Current operators hold more than 46 percent of broadband lines across Europe, and in seven member states control more than 60 percent of broadband connections, reads the press release announcing the figures. Incumbents still provide fixed telephony—landlines—to some 87 percent of customers in the EU. In 12 countries, this figure rises to 95 percent.
In response, the commissioner called for still further liberalisation of the telecoms market.
"[The figures] show that we still lack an attractive single market for businesses and services of European dimensions, so we must intensify our efforts to reduce the regulatory borders in Europe."
"Only by opening up the single market for business will Europe become competitive and will consumers benefit from a wide choice of rich and affordable services."

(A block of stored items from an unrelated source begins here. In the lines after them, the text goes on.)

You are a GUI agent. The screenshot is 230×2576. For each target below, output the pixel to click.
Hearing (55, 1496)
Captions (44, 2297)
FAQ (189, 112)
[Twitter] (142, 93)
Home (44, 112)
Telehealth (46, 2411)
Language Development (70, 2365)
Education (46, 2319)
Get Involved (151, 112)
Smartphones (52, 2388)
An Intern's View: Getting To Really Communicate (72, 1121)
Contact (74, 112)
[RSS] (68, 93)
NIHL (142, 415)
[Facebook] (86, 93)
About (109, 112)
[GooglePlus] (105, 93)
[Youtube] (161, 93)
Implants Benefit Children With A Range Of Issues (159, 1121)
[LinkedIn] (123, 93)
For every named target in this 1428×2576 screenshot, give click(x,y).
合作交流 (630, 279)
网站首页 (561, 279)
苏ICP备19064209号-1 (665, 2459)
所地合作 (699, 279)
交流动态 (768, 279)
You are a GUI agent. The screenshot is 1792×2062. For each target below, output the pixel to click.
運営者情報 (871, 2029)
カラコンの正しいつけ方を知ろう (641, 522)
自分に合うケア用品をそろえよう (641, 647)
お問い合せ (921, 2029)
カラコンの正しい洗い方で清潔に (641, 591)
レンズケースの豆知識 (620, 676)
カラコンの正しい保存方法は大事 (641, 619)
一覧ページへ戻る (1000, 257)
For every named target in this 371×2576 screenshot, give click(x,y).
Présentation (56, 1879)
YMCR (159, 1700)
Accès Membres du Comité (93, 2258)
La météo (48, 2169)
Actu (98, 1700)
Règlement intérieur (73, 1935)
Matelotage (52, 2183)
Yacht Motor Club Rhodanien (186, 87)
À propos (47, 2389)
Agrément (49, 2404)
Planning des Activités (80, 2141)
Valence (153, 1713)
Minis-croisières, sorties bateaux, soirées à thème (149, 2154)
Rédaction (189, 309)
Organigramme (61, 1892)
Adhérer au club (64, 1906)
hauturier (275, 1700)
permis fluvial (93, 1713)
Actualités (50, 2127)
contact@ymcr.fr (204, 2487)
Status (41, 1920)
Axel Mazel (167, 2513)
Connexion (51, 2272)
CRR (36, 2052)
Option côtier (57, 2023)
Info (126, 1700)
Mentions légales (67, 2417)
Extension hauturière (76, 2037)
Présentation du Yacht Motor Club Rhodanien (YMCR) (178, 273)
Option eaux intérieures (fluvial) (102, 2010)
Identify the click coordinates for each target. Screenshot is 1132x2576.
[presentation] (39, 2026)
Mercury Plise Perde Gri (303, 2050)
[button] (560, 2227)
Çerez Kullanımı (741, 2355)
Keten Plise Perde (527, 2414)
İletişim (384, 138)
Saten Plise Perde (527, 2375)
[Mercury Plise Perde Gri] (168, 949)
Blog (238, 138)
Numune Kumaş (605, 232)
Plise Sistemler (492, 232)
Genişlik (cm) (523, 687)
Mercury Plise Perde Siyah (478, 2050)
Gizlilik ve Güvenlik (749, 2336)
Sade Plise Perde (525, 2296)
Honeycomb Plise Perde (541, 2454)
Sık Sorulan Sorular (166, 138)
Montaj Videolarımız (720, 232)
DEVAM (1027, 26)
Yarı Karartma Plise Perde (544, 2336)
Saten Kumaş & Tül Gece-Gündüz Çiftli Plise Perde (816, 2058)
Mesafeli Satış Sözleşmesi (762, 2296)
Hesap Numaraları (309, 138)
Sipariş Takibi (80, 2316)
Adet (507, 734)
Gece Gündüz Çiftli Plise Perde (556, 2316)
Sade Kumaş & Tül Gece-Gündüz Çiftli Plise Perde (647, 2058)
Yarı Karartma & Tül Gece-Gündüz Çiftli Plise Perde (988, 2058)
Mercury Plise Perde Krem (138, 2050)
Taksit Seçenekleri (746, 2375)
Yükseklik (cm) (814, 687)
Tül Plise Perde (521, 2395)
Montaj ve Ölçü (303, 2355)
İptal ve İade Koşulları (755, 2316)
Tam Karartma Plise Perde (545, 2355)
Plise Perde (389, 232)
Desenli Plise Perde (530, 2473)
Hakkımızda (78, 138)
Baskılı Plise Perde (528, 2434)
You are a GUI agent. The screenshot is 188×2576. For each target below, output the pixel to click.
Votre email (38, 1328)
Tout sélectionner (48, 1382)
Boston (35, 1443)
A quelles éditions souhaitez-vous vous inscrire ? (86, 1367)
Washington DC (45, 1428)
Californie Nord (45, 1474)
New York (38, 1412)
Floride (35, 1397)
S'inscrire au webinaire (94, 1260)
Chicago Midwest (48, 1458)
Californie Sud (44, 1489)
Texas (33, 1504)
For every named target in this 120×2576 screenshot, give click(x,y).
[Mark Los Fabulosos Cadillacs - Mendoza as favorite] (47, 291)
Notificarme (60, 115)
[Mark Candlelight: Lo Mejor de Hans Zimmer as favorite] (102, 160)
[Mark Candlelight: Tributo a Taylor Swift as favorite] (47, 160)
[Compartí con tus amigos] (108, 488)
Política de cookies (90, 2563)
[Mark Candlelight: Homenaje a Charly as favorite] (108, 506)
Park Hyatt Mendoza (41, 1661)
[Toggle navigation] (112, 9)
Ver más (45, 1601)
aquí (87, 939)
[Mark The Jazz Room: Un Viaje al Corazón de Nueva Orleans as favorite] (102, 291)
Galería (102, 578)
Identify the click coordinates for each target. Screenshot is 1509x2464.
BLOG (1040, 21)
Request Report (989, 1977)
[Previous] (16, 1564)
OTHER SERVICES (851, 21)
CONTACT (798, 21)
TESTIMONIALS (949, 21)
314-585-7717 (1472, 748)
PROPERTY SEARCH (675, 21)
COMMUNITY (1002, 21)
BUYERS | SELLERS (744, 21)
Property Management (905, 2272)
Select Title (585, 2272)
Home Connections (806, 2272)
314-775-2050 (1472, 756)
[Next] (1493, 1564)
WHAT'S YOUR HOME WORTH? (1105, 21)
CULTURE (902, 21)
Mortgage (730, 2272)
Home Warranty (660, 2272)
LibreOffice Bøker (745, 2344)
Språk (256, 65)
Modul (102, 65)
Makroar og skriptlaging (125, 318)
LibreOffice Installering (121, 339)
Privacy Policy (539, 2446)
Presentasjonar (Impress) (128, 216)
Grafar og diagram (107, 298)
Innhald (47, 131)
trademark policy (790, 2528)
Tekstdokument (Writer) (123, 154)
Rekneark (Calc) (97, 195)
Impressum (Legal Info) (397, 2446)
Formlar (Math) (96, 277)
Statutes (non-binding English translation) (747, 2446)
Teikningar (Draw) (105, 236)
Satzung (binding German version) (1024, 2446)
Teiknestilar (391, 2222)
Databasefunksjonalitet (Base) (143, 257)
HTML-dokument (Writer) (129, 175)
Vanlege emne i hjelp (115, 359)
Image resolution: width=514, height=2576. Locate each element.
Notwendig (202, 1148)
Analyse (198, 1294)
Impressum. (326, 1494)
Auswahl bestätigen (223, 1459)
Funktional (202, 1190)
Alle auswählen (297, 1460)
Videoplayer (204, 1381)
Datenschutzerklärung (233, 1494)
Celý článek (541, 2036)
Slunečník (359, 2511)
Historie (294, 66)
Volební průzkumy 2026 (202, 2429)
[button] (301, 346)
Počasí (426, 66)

Reform of EU telecoms rules
Ms Reding believes that this competition will only come about via the separation of networks from supply activities.
In November last year, the European Commission proposed a reform of EU telecoms rules that would see such a separation. The proposals are currently being discussed by the parliament and council.
Not everyone agrees with the commissioner, however. The incumbents argue that only large firms such as themselves are capable of the long-term planning for substantial structural innovation and are opposed to such a break-up.
The director of the European Telecommunications Network Operators' Association—the trade association of the incumbent operators—argued this week that Europe lags behind the US in the rolling out of fibre-based broadband networks, where access regulation is less strict.
"The real challenge that now needs to be tackled is to foster infrastructure-based competition and encourage the deployment of high-speed access networks," said Michael Bartholomew, the trade group's director.
"Functional separation is not the right answer to encourage this risky investment."
While UNI Telecom, the trade union representing telecommunications workers worldwide, goes further, and says that there has been too much focus on competition and less on working conditions and quality of service.
They argue that while privatisation and deregulation may have resulted in lower prices for consumers, the focus on liberalisation has come at the cost of a lowering of living standards for telecoms workers and a deterioration of service.
The organisation argues that liberalisation led to over-investment and over-capacity and the collapse of a number of operators. The trade union also highlights the reluctance of some telcos to provide new, advanced services to poor or rural areas or those with high densities of elderly citizens on the one hand, and the proliferation of directory enquiry services on the other.
The European telecoms sector amounts to some €300 billion a year, or two percent of GDP, growing 1.9 percent last year.
Mobile telephony dominates the sector, with revenues worth €137 billion last year, up 3.8 percent on 2006. Mobile penetration across Europe is now 112 percent, with many citizens having two or more subscriptions.